My family’s continuous effort to educate me about racial issues compelled me to believe that my race was the most salient aspect of my identity. My grandfather was a member of the Black Panther Party and the Black Liberation Army but these days he is known as one of America’s longest held political prisoners. As a child I looked forward to his phone calls from prison, because his stories exciting and different from my own reality.
Whether they were stories about serving children during the Panthers Free Breakfast Program or the time he felt helpless while watching his older brothers getting brutally beaten by the police, his memories were a unique educational experience. Our society has the tendency to “distances itself from physical structures whose purpose is to hide uncomfortable truths” however, I was enough to have a family who did not shy away from telling me these uncomfortable truths (Wideman 180). My grandfather, in addition to the rest of my extended family were all politically involved during the 1960’s movement and therefore were subsequently involved in a lot of racial justice work. Growing up with a family that had been so dedicated to issues pertaining to race, compelled me to unconsciously believe that race was the most significant humanitarian issue and therefore the most salient aspect of my identity. They had dedicated their entire lives fighting for racial justice. If this issue was so important to my family, I was convinced that it must be important for my life as well.
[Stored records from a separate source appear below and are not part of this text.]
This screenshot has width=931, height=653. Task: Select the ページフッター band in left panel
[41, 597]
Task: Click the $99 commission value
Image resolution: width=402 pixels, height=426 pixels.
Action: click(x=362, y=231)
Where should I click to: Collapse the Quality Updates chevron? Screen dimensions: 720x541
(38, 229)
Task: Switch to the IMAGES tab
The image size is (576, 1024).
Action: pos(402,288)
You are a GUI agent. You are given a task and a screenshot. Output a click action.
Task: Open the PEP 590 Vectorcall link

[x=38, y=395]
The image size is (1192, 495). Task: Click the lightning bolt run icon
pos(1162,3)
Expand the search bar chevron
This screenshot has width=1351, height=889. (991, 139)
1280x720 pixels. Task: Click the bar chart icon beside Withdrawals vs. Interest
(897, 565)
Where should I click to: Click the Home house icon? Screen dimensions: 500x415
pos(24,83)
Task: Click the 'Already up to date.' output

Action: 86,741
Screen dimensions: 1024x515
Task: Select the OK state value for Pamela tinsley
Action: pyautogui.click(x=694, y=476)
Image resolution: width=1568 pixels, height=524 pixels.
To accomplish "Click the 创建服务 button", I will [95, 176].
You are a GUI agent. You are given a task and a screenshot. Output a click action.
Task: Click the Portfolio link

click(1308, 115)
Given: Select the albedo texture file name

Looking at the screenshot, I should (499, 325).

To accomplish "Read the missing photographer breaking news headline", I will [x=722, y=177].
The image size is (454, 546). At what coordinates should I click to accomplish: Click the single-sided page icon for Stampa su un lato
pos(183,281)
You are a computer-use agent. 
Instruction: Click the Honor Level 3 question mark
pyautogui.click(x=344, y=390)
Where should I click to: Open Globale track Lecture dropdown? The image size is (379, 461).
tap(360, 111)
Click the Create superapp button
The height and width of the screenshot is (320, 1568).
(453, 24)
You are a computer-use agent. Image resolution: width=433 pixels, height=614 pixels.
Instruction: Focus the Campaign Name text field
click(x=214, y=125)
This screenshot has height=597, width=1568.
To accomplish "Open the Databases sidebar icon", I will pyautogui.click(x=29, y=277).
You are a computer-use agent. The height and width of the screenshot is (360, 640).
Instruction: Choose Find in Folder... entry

When I moved from a black neighborhood in Queens, New York to a predominately white suburb in Massachusetts, my social encounters with my peers and adults reinforced all that my family had told me about the existing forms of racism today. For instance, when I had asked my 5th grade teacher how I could improve my grade from a B to an A, she told me I should not worry about my grades. According to her, I was such a great athlete and talented musician, I did not need high grades to succeed later in life because academics were not for me. That same year, a new student (who also happened to be non-white) enrolled into my school and terrorized me throughout the school day. When my mother came to the school to talk to the faculty about this situation, one of them had said, “this is what you people do and I am not getting involved”. Needless to say I encountered more racism like this throughout my middle school years, even when I transferred to a private school. Although the racism I encountered was not as life threatening as the stories my grandfather told me, it still reinforced this attitude that because I was an African American, I was not only not welcomed, but in fact rejected from their community. Therefore I would not receive the same protection or help as my peers received. Gonzales describes perfectly how these rejections feel: “Rejection strips us our self-worth; vulnerability exposes us to shame. It is our innate identity you find wanting. We are ashamed that we need your opinion, that we need your acceptance” (Anzaldua, 88). My race had made me feel rejected, inferior, isolated, and targeted. Since it was my innate identity (my blackness) that others had an issue with, it was easy to decide that my race is the most salient aspect of my identity. In a predominately white community, my race was the most noticeable to others and because I was not the norm I was constantly confronted with attitudes that implied that I was less capable or inferior. However, it was not before long where similar hurtful experiences about my gender made me realize that I had another equally important aspect of my identity.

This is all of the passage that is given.